__TASK REQUIREMENTS__:
Could you write the entries out again, exactly as they appear?

─── DATA FOR THIS TASK

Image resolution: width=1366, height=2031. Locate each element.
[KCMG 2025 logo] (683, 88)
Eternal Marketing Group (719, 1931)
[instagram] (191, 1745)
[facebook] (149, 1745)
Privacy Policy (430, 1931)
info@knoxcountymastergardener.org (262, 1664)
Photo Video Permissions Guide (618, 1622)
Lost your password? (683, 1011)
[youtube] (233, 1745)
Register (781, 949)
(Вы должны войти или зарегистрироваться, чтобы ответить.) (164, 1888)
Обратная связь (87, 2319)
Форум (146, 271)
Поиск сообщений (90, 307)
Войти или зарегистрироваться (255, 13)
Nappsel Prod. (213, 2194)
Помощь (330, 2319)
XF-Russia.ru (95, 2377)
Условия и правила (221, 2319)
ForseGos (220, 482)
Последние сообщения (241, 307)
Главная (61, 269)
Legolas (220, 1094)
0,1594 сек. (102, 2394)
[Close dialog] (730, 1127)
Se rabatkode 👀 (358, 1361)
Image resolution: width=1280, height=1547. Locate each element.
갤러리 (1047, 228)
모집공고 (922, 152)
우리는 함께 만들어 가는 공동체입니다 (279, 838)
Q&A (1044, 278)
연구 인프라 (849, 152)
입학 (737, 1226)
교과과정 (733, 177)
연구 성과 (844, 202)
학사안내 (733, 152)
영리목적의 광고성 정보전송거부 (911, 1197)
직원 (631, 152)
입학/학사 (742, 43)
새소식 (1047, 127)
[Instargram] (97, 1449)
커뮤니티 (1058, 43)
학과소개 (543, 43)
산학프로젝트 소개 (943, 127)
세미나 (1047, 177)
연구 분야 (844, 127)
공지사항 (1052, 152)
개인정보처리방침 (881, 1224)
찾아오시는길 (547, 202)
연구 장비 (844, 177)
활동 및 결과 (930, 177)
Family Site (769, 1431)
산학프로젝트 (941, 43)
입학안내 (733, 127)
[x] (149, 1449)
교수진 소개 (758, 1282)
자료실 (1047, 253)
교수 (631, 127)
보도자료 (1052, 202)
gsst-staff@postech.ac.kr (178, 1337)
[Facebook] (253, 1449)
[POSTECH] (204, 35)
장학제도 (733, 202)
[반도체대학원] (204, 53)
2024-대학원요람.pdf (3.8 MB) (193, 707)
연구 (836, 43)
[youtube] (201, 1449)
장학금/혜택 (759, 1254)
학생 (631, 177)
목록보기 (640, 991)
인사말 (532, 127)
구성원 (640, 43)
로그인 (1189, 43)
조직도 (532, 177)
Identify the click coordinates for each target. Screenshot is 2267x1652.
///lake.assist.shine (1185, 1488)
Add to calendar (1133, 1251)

──────

__RESULT OF THIS EXERCISE__:
Image resolution: width=1366, height=2031. Locate each element.
[KCMG 2025 logo] (683, 88)
Eternal Marketing Group (719, 1931)
[instagram] (191, 1745)
[facebook] (149, 1745)
Privacy Policy (430, 1931)
info@knoxcountymastergardener.org (262, 1664)
Photo Video Permissions Guide (618, 1622)
Lost your password? (683, 1011)
[youtube] (233, 1745)
Register (781, 949)
(Вы должны войти или зарегистрироваться, чтобы ответить.) (164, 1888)
Обратная связь (87, 2319)
Форум (146, 271)
Поиск сообщений (90, 307)
Войти или зарегистрироваться (255, 13)
Nappsel Prod. (213, 2194)
Помощь (330, 2319)
XF-Russia.ru (95, 2377)
Условия и правила (221, 2319)
ForseGos (220, 482)
Последние сообщения (241, 307)
Главная (61, 269)
Legolas (220, 1094)
0,1594 сек. (102, 2394)
[Close dialog] (730, 1127)
Se rabatkode 👀 (358, 1361)
Image resolution: width=1280, height=1547. Locate each element.
갤러리 (1047, 228)
모집공고 (922, 152)
우리는 함께 만들어 가는 공동체입니다 (279, 838)
Q&A (1044, 278)
연구 인프라 (849, 152)
입학 (737, 1226)
교과과정 (733, 177)
연구 성과 (844, 202)
학사안내 (733, 152)
영리목적의 광고성 정보전송거부 (911, 1197)
직원 (631, 152)
입학/학사 (742, 43)
새소식 (1047, 127)
[Instargram] (97, 1449)
커뮤니티 (1058, 43)
학과소개 (543, 43)
산학프로젝트 소개 (943, 127)
세미나 (1047, 177)
연구 분야 (844, 127)
공지사항 (1052, 152)
개인정보처리방침 (881, 1224)
찾아오시는길 (547, 202)
연구 장비 (844, 177)
활동 및 결과 (930, 177)
Family Site (769, 1431)
산학프로젝트 (941, 43)
입학안내 (733, 127)
[x] (149, 1449)
교수진 소개 (758, 1282)
자료실 (1047, 253)
교수 (631, 127)
보도자료 (1052, 202)
gsst-staff@postech.ac.kr (178, 1337)
[Facebook] (253, 1449)
[POSTECH] (204, 35)
장학제도 (733, 202)
[반도체대학원] (204, 53)
2024-대학원요람.pdf (3.8 MB) (193, 707)
연구 (836, 43)
[youtube] (201, 1449)
장학금/혜택 (759, 1254)
학생 (631, 177)
목록보기 (640, 991)
인사말 (532, 127)
구성원 (640, 43)
로그인 (1189, 43)
조직도 (532, 177)
Identify the click coordinates for each target. Screenshot is 2267x1652.
///lake.assist.shine (1185, 1488)
Add to calendar (1133, 1251)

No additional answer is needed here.